Collagen — and its gelative derivatives — is used to support hair, skin, muscle, and blood-cell regeneration.
Collagen is an animal-based protein supplement derived from the skin, bones, tendons, and other so-called odd bits of pork, beef, and fish. In its digestible form — obtained through a process called hydrolysis — it is referred to as gelatin.
Collagen (and its gelatin derivatives) has long been used to support hair, skin, muscle, cartilage, ligament, and blood-cell regeneration. What makes it so special is its essential amino acid profile: glycine, lysine, and proline help regulate cell growth.
“Collagen is an all-around great nutritional supplement,” says Diane Sanfilippo, BS, NC, a San Francisco–based nutritionist and author of Practical Paleo. “It’s important for joint health, tissue elasticity, and general longevity,” because of its cell-regeneration properties.
Our bodies produce collagen naturally — it’s the most abundant protein in the body, found in our connective tissues, nails, hair, and bones — but production slows as we age.
There are several ways to add collagen and gelatin to your diet — but eating more gummy bears isn’t one of them. Bone broth is a whole-foods source that you can make at home or purchase in some cafés, co-ops, and health-food stores. You can even make your own Jell-O using unflavored, unsweetened powdered gelatin.
Another option is hydrolyzed collagen, also known as collagen peptides. This is a flavorless, processed form of gelatin that allows the powder to dissolve in cold liquids. It can be found in kosher as well as pasture-raised varieties, and it’s similar in some respects to traditional protein powders — it blends well in shakes or smoothies, and it contains up to 20 grams of protein per 2 tablespoons.
Pure collagen lacks branched-chain amino acids (BCAAs), which protein powders derived from whey, egg whites, and rice and pea blends often deliver. For the average exerciser, this isn’t a big deal, says Sanfilippo. But for muscle building and postworkout recovery, BCAAs are essential. (Learn more at “Expert Answers: How BCAAs Boost Health“.)

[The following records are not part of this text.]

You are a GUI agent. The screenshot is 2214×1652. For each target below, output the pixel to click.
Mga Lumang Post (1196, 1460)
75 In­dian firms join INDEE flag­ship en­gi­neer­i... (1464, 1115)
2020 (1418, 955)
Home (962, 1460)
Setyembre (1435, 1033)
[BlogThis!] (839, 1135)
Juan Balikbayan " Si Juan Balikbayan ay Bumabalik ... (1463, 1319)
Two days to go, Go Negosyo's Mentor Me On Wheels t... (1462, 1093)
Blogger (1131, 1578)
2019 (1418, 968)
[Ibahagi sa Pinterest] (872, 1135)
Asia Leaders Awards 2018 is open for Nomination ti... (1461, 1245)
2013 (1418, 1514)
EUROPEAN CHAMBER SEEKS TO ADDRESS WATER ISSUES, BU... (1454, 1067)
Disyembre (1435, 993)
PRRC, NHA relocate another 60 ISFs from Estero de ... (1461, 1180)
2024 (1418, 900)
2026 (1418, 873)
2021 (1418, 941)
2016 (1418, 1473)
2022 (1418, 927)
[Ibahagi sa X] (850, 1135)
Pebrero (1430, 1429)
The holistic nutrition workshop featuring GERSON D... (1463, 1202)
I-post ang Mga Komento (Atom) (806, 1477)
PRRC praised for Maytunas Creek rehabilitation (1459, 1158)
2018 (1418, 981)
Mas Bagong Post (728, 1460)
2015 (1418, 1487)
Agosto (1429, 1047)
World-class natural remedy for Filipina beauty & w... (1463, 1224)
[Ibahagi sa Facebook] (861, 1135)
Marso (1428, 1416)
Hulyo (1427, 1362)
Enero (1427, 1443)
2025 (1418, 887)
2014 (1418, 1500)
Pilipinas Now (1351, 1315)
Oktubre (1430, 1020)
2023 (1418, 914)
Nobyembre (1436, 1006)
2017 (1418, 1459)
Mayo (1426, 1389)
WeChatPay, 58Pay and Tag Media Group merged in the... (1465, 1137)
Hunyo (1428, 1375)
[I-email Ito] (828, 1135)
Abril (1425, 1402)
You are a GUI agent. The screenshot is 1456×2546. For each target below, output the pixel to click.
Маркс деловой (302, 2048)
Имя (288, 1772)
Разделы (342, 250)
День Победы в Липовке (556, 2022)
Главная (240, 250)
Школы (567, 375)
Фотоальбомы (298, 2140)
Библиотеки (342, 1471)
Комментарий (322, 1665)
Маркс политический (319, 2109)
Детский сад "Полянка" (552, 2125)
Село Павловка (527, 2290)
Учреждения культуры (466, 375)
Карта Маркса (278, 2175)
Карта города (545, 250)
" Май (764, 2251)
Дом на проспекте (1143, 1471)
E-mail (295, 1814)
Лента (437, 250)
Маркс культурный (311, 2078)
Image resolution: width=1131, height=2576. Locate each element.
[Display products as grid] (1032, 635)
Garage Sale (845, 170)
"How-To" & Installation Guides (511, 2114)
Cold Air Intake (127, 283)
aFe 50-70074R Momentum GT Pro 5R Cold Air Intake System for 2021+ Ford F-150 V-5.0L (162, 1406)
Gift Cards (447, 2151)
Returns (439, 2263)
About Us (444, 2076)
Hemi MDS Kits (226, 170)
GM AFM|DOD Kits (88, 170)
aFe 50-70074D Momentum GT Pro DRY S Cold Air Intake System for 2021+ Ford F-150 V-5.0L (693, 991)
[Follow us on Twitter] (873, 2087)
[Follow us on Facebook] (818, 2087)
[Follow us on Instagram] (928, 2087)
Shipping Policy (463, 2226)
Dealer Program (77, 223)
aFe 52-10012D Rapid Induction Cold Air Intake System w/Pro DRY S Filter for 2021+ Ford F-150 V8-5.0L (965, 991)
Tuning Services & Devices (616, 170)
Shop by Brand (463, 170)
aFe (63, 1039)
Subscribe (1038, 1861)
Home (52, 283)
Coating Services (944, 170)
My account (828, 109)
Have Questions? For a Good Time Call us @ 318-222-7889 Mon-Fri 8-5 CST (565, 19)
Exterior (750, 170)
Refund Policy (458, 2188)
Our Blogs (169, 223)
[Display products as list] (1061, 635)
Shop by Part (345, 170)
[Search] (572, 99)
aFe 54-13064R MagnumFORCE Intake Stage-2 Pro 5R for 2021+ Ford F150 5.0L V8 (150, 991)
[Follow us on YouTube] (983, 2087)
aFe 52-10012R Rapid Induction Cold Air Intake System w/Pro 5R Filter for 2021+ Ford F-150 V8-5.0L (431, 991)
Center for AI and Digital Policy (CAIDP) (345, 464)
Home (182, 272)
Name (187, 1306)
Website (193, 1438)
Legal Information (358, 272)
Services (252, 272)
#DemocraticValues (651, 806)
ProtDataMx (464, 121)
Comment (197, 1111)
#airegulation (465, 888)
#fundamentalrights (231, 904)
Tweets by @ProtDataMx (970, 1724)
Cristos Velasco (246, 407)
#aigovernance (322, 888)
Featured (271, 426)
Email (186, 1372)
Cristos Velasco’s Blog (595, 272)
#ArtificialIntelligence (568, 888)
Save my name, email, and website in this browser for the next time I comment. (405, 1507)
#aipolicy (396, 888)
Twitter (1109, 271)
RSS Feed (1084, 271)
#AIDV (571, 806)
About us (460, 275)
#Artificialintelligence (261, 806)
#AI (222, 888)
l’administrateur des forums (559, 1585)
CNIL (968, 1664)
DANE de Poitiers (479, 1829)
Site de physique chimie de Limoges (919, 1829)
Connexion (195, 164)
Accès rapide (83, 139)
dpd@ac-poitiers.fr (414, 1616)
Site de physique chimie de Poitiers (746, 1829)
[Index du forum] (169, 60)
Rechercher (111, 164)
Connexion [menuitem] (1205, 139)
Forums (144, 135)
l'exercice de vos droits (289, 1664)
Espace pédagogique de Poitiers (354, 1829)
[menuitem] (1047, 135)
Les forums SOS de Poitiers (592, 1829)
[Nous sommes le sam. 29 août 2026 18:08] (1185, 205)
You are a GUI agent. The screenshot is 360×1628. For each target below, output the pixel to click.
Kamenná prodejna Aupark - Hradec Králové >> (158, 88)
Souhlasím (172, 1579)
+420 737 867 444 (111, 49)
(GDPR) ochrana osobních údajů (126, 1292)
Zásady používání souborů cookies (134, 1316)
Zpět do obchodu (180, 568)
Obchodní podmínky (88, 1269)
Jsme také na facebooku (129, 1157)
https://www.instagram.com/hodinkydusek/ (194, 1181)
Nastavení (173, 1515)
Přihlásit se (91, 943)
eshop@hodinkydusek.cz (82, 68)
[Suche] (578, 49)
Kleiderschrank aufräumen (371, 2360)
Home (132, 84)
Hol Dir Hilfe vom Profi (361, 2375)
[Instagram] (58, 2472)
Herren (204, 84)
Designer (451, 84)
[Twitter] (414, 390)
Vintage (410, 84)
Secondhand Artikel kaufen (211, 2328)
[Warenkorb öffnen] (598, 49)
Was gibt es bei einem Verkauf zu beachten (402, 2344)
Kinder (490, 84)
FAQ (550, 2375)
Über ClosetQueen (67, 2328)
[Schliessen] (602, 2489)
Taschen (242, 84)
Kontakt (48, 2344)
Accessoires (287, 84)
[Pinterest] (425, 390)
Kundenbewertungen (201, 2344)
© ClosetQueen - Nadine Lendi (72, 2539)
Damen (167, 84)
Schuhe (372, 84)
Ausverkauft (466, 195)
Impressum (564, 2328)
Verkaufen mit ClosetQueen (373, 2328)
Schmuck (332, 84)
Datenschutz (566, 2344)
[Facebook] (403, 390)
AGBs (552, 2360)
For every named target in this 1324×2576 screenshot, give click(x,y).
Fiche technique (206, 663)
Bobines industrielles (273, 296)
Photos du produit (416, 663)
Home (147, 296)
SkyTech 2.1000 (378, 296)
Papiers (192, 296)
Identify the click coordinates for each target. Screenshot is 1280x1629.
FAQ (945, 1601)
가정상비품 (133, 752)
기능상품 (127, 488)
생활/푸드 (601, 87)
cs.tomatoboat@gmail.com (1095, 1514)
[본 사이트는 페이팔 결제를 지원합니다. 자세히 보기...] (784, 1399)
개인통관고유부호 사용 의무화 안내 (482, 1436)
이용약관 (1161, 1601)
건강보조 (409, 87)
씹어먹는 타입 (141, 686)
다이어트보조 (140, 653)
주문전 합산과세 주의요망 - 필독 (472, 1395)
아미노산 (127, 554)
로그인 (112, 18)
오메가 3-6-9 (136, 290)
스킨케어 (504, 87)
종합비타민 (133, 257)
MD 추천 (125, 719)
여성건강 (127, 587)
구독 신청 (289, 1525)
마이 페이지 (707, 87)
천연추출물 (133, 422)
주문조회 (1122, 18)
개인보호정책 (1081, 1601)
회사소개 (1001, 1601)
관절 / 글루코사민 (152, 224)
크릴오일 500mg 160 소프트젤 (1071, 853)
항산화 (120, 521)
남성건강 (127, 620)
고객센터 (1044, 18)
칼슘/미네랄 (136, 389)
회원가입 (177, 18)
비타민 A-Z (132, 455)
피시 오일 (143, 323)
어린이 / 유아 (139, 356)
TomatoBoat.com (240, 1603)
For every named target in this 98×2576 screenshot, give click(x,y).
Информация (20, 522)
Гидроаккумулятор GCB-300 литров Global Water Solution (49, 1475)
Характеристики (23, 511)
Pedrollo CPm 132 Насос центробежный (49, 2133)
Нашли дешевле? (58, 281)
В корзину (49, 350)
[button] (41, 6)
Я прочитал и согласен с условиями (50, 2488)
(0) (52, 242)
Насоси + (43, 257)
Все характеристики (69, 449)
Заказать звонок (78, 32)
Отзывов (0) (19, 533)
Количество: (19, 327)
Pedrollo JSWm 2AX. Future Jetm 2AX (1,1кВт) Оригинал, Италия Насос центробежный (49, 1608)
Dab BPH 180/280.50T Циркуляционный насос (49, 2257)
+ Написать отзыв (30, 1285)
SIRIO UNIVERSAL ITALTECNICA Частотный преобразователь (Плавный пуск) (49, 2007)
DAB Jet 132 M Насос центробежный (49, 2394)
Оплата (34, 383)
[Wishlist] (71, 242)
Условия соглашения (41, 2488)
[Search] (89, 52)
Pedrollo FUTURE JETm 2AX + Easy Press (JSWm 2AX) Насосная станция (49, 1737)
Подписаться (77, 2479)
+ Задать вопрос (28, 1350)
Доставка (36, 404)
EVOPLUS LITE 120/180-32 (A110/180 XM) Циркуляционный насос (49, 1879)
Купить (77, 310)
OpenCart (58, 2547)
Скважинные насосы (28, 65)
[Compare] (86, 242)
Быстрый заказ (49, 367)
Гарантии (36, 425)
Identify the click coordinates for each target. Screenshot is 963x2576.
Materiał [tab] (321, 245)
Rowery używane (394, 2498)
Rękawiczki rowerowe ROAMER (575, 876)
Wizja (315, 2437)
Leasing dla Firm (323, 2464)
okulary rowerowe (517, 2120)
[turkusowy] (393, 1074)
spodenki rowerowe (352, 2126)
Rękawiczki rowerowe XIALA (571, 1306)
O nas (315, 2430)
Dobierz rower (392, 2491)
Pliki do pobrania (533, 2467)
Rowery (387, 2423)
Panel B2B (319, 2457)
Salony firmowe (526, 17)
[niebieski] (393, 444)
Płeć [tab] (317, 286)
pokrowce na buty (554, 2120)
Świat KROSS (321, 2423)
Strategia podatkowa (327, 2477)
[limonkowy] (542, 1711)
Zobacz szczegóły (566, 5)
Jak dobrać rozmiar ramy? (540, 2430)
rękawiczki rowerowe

If you’re considering using collagen powder, keep these factors in mind:
Workout intensity. “For the everyday athlete — meaning you work out once a day for no more than an hour, or no more than 20 minutes at a high intensity, and not competitively — you can definitely benefit from just adding collagen on its own,” Sanfilippo says.
If you work out harder than that, add 1 or 2 tablespoons of collagen powder to your whey-protein shake.
Dietary needs and restrictions. If you eat animal protein, you can easily incorporate collagen. If you don’t eat pork, look for beef-derived options. If you’re allergic to beef, try pork- or fish-derived collagen. If you don’t eat hooved animals, look for marine collagen peptides (a seafood-based collagen paired with a pea-protein powder is a good option for pescetarians, says Sanfilippo). If you don’t eat animal products, this is one supplement you will want to avoid.